Challenge: Reproduce everything from the start of the records down to the line containing "pyautogui.click(x=210, y=338)", keeping both ends.

>>>

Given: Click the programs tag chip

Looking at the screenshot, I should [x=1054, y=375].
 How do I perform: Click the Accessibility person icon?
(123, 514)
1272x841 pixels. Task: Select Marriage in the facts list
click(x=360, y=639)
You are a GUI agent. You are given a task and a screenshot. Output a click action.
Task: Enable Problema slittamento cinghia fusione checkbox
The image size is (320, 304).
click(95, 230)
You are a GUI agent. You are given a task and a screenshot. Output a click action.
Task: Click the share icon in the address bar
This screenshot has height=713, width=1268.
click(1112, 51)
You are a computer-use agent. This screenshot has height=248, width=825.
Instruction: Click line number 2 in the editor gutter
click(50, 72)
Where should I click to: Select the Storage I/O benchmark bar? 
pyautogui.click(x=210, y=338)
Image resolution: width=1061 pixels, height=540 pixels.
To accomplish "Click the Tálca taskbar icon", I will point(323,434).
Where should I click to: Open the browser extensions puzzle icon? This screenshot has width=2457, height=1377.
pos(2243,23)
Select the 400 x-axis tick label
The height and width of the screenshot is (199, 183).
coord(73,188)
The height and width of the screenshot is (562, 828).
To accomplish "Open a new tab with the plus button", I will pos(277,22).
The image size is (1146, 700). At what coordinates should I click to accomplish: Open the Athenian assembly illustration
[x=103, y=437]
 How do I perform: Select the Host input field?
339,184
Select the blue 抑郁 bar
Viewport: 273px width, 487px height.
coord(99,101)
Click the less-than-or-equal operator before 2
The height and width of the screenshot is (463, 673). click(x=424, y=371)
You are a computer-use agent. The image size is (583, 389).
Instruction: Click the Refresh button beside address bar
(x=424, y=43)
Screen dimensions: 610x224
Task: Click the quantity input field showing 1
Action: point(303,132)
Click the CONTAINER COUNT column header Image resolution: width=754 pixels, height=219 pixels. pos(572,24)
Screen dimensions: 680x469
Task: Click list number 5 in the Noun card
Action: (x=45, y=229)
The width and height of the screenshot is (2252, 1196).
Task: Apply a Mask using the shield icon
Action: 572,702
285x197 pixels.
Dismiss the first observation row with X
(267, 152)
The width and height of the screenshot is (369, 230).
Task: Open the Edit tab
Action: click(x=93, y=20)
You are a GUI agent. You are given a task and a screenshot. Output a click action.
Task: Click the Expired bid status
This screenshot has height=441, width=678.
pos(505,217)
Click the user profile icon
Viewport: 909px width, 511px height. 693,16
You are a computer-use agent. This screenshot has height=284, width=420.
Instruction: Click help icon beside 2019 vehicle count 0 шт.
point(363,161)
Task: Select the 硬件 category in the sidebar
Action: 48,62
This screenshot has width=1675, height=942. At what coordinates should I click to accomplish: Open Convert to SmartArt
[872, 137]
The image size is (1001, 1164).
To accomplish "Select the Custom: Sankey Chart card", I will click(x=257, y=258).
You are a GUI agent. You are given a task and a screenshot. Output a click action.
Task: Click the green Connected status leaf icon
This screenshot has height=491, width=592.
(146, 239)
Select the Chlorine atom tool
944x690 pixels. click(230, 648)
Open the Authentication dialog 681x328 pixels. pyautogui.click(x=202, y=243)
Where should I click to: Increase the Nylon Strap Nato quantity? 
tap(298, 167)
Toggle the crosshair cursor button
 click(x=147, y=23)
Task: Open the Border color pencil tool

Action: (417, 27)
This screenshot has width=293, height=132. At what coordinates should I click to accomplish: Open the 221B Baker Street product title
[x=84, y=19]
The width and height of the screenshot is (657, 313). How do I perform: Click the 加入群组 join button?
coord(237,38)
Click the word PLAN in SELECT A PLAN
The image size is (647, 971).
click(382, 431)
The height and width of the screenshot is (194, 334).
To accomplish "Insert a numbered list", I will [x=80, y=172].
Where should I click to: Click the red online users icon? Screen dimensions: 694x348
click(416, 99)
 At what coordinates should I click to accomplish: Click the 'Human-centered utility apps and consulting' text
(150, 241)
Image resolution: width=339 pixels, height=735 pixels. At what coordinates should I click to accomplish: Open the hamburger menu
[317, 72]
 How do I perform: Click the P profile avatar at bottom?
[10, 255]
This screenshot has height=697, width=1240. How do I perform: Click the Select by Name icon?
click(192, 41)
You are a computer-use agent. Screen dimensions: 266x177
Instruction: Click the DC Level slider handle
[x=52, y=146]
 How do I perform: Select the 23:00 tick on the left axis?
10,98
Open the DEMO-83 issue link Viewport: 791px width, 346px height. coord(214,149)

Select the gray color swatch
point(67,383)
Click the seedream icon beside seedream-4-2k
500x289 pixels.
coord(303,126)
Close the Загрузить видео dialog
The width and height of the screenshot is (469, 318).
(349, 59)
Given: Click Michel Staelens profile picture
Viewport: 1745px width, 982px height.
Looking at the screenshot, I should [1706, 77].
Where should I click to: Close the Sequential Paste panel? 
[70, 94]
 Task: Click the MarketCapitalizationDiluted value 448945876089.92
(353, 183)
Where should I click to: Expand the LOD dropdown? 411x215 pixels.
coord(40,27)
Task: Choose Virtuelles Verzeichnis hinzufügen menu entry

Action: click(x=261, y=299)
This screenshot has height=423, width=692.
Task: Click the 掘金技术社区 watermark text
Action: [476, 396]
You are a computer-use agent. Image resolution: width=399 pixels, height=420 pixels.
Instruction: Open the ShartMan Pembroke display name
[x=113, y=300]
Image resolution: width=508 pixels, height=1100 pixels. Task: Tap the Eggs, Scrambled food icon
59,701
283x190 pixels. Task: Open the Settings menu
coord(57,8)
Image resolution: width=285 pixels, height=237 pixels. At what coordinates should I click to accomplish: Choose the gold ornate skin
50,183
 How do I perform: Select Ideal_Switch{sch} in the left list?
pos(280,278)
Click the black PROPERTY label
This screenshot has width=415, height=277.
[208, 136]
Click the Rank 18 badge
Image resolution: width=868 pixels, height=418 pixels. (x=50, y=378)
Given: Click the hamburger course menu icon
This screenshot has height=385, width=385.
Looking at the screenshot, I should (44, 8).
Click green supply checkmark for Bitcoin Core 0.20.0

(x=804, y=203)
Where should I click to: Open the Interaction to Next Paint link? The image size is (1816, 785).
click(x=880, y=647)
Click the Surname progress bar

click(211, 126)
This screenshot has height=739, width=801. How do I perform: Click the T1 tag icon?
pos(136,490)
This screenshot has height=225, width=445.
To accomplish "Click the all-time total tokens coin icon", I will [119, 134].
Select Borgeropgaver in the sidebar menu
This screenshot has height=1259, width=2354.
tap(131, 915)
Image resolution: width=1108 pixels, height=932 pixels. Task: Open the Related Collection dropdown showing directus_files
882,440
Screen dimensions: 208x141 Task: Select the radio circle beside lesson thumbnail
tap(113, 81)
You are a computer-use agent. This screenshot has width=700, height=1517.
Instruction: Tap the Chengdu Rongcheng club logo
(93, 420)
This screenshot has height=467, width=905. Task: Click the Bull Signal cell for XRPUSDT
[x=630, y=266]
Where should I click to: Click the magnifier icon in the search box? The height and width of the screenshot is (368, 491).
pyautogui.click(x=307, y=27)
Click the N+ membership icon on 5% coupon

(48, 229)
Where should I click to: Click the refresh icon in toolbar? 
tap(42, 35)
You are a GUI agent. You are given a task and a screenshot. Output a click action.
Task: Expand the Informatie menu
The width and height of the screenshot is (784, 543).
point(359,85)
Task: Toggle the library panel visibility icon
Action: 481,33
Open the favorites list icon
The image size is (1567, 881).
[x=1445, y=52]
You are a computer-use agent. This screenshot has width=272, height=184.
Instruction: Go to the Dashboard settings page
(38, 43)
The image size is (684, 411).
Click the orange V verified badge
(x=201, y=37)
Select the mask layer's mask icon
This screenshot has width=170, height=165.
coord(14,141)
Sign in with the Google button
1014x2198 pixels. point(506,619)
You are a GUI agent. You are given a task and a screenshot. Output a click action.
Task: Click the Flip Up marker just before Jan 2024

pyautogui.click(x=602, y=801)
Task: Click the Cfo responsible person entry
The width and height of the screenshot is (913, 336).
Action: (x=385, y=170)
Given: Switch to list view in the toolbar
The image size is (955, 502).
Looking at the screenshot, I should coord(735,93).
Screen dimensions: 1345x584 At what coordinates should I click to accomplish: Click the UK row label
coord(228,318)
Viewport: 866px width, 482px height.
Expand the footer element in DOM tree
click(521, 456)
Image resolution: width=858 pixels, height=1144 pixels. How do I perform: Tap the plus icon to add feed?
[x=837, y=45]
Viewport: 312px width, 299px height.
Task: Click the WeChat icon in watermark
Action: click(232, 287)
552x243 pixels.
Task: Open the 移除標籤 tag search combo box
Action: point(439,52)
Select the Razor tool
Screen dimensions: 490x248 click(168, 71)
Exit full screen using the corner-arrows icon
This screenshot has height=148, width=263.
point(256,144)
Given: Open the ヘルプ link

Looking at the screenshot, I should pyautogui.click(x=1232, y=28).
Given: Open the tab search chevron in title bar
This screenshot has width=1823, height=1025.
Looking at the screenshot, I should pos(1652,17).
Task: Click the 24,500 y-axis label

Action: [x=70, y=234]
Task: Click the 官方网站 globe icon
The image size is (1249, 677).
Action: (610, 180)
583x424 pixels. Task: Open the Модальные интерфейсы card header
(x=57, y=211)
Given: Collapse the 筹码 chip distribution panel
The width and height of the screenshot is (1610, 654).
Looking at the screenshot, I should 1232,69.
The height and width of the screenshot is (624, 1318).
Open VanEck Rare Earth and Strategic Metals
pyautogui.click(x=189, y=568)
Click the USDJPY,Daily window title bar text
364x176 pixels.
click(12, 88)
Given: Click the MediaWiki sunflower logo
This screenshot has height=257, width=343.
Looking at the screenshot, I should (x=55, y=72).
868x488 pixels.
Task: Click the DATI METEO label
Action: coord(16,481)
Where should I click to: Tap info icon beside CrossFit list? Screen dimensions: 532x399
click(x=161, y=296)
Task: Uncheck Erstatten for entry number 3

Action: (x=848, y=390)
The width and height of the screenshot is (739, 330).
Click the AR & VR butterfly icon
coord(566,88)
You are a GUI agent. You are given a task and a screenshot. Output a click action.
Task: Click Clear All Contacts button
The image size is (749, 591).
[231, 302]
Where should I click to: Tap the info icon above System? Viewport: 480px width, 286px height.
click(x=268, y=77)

<<<

Answer to this task:
Given: Click the programs tag chip

Looking at the screenshot, I should [x=1054, y=375].
 How do I perform: Click the Accessibility person icon?
(123, 514)
1272x841 pixels. Task: Select Marriage in the facts list
click(x=360, y=639)
You are a GUI agent. You are given a task and a screenshot. Output a click action.
Task: Enable Problema slittamento cinghia fusione checkbox
The image size is (320, 304).
click(95, 230)
You are a GUI agent. You are given a task and a screenshot. Output a click action.
Task: Click the share icon in the address bar
This screenshot has height=713, width=1268.
click(1112, 51)
You are a computer-use agent. This screenshot has height=248, width=825.
Instruction: Click line number 2 in the editor gutter
click(50, 72)
Where should I click to: Select the Storage I/O benchmark bar? 
pyautogui.click(x=210, y=338)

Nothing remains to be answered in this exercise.